Massive data breaches, marketers tracking your every step online, shady people exploring the photos you shared in social networks — the list of digital annoyances goes on and on. However, it’s not completely hopeless: You do have control over your data. Here’s how to improve your privacy online.
If you have social accounts, those networks have a lot of information about you, and you might be surprised how much of it is visible to anybody on the Internet by default. That’s why we strongly recommend you check your privacy settings: It’s up to you to decide what info you want to share with complete strangers versus your friends — or even nobody but you.
Oversharing is not limited to social networks. Don’t use online services that are meant for sharing information to store your private data. For example, Google Docs isn’t an ideal place to store a list of passwords, and Dropbox is not the best venue for your passport scans unless they are kept in an encrypted archive.
When you visit a website, your browser discloses a bunch of stuff about you and your surfing history. Marketers use that information to profile you and target you with ads. Incognito mode can’t really prevent such tracking; you need to use special tools.
Your reward for sharing your e-mail address and phone number? Tons of spam in your e-mail inbox and hundreds of robocalls on your phone. Even if you can’t avoid sharing this info with Internet services and online stores, don’t share it with random people on social networks.
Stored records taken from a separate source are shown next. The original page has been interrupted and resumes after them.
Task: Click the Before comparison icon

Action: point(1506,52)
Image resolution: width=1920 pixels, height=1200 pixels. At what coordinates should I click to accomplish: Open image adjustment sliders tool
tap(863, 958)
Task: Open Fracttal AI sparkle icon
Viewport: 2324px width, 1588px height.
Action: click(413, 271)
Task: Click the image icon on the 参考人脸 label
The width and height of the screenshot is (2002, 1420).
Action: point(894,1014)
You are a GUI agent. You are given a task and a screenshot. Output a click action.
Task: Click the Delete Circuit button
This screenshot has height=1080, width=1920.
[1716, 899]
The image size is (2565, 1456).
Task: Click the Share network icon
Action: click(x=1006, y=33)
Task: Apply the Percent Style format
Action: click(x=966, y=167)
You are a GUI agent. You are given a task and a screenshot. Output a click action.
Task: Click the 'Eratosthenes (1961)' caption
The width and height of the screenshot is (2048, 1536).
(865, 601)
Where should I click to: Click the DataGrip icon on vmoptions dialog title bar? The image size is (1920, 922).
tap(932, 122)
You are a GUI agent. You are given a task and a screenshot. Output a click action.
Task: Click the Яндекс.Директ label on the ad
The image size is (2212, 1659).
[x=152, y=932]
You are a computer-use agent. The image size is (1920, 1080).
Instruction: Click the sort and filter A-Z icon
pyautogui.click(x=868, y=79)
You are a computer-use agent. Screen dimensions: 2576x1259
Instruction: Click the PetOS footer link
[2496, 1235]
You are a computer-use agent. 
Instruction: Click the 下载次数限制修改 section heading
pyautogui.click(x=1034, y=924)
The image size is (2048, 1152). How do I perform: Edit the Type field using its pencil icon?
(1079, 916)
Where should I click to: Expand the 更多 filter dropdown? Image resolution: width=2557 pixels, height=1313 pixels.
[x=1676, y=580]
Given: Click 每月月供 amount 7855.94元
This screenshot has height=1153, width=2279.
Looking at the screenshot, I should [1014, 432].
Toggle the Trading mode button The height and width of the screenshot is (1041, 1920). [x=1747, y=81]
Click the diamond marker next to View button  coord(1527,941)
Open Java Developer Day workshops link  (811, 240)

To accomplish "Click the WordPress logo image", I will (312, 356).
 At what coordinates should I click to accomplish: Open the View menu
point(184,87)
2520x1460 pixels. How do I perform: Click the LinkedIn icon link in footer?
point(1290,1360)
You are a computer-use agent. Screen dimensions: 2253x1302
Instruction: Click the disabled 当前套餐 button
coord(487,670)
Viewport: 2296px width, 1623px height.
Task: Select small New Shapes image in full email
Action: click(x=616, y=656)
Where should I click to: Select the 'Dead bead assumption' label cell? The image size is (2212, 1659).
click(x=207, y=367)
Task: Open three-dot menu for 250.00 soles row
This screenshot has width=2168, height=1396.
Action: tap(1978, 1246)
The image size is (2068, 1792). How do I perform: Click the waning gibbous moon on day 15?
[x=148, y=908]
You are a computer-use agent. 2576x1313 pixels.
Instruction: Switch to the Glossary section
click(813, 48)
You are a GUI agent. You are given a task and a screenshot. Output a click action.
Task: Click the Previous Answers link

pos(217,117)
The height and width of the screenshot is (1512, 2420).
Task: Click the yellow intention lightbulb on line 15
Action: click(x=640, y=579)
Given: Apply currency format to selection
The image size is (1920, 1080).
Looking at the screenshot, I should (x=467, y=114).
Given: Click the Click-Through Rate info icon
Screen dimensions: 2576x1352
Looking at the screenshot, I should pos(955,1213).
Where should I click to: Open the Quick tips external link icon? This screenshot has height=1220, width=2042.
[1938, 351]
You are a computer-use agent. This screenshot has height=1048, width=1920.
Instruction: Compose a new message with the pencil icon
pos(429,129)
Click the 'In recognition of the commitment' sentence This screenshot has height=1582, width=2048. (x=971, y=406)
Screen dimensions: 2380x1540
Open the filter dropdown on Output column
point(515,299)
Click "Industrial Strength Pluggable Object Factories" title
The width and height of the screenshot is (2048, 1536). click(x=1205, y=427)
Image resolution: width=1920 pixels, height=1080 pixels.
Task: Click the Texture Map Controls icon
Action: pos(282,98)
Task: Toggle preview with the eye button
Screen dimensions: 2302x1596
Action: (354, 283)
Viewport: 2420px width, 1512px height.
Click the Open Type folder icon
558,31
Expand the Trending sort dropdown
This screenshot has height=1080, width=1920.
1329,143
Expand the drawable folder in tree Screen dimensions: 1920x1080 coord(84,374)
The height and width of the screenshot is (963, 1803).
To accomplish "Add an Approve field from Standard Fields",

And consider creating a separate, disposable e-mail address and, if possible, a separate phone number for these cases.
Most modern messaging apps use encryption, but in many cases it’s what they call encryption in transit — messages are decrypted on the provider’s side and stored on its servers. What if someone hacks those servers? Don’t take that risk — chose end-to-end encryption — that way, even the messaging service provider can’t see your conversations.
Using weak passwords to protect your private information is as good as shouting that information to passers-by. It’s nearly impossible to memorize long and unique passwords for all the services you use, but with a password manager you can memorize just one master password.
Mobile apps prompt you to give them permissions to access contacts or files in device storage, and to use the camera, microphone, geolocation, and so on. Some really cannot work without these permissions, but some use this information to profile you for marketing (and worse). Fortunately, it’s relatively easy to control which apps are given which permissions. The same stands for browser extensions, which also have unfortunate spying tendencies.
Our computers and phones store a lot of data we’d rather keep private, so protect them with passwords. These passwords don’t have to be complicated and unique, but they should keep random people out. On mobile devices, do a bit better: six-digit PINs or actual passwords rather than four digits and screen-lock patterns. For devices that support biometric authentication — whether fingerprint reading or face unlock — that’s generally OK, but remember that these technologies have limitations.
Protect your phone with a long, secure password, but leave notifications on the lock screen? Now any passer-by can see your business. To keep that information from appearing on the locked screen, set up notifications correctly.
Public Wi-Fi networks usually do not encrypt traffic, and that means anyone on the same network can try to snoop on your traffic. Avoid transmitting any sensitive data — logins, passwords, credit card data, and so forth — over public Wi-Fi, and use a VPN to encrypt your data and protect it from prying eyes.